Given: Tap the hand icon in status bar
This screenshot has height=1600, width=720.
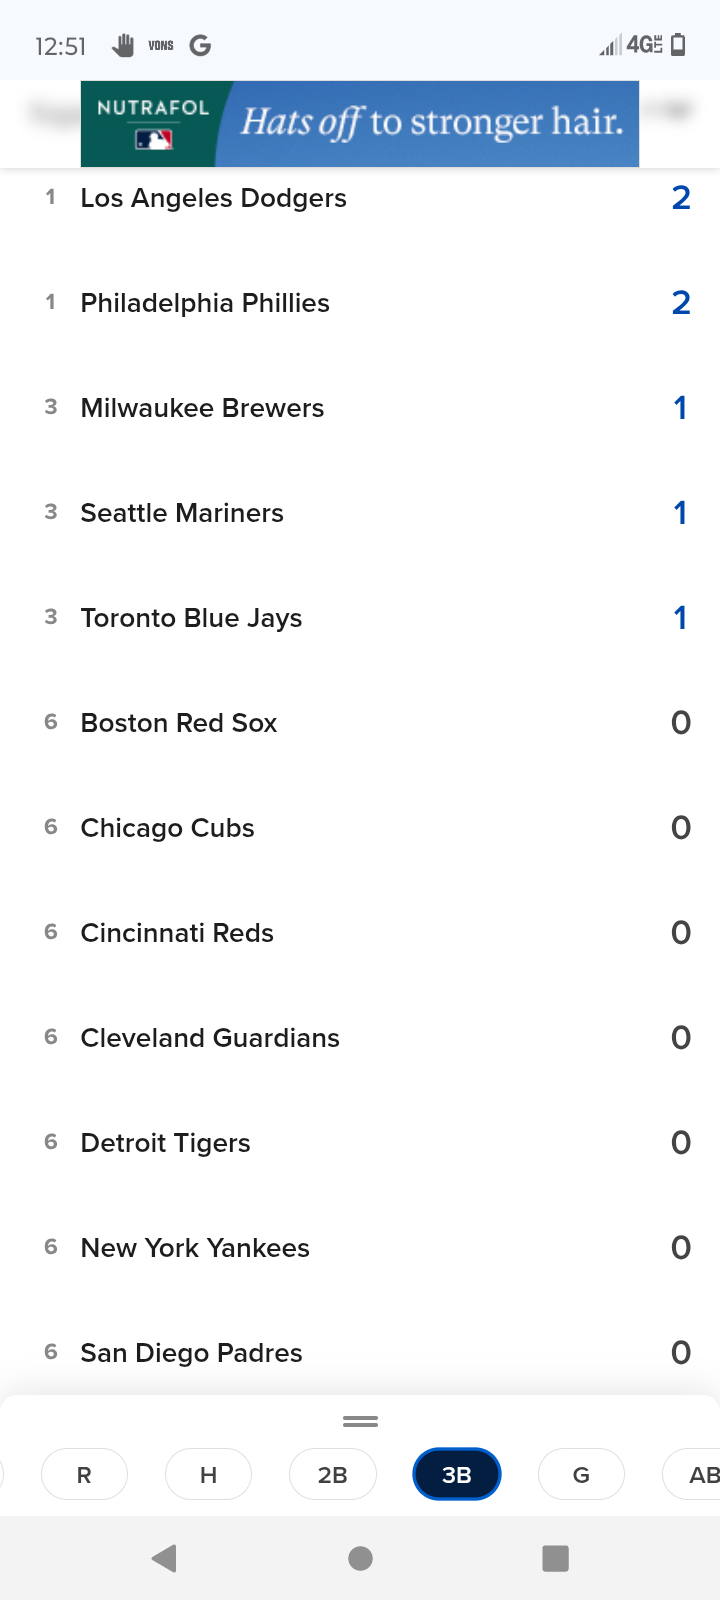Looking at the screenshot, I should click(123, 45).
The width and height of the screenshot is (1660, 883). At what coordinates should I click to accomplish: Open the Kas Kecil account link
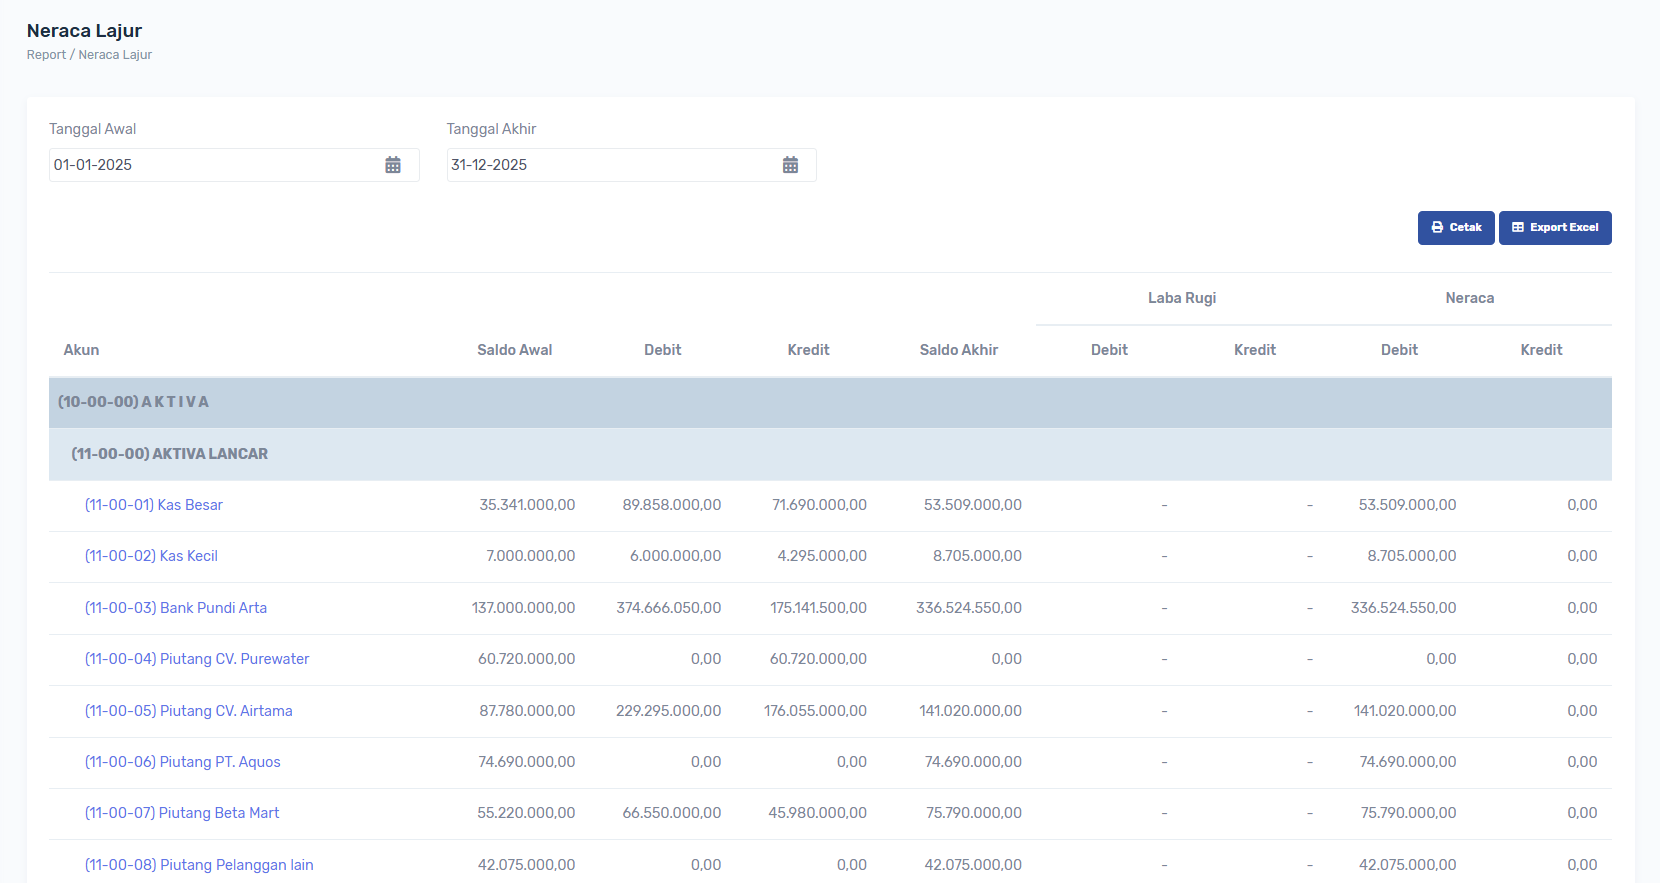(x=151, y=556)
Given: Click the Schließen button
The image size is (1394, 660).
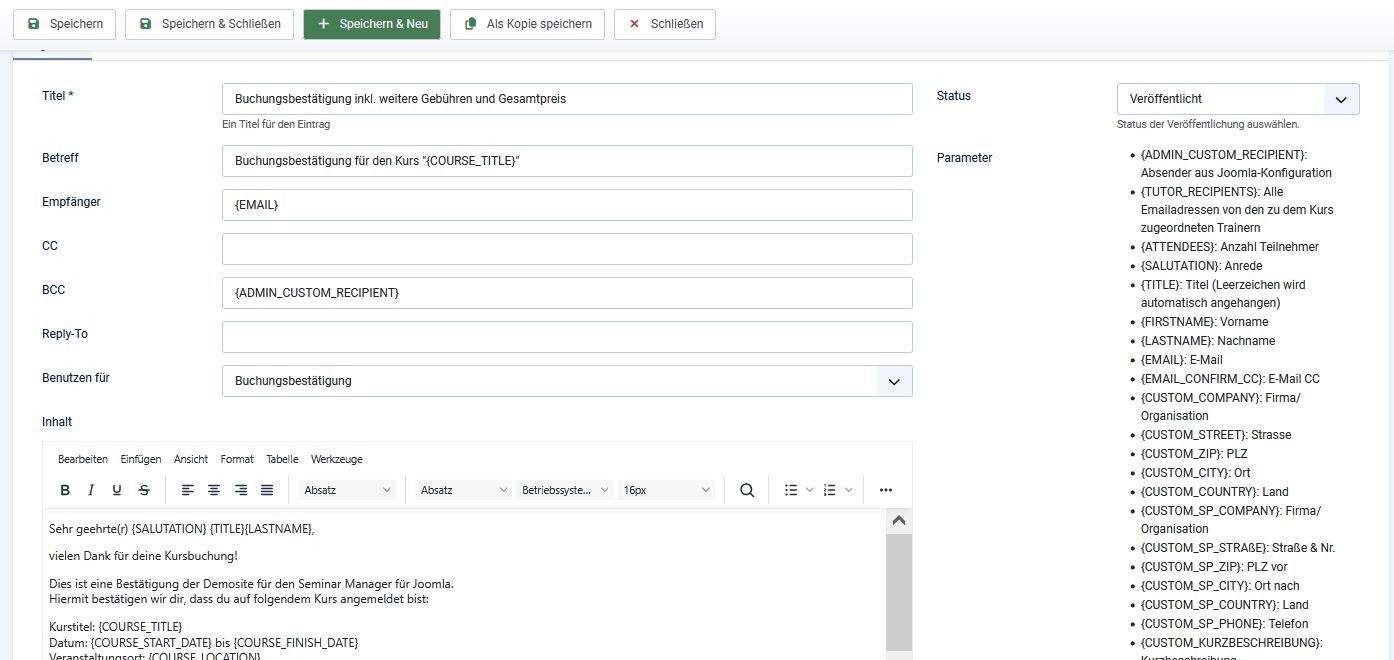Looking at the screenshot, I should coord(665,24).
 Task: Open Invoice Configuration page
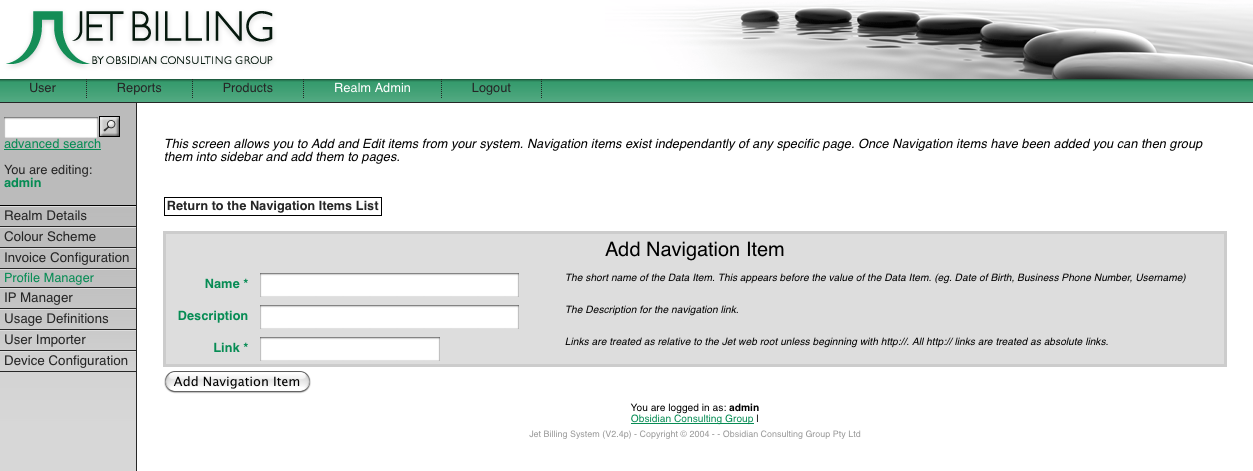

▶ **ASSIGNED TASK**
Please set down, exactly and with nothing added, the lines from the line with "Given: Click the Schließen button" to the end of the entries above, omitting pictures.

▶ **EXPECTED ANSWER**
Given: Click the Schließen button
The image size is (1394, 660).
Looking at the screenshot, I should coord(665,24).
 Task: Open Invoice Configuration page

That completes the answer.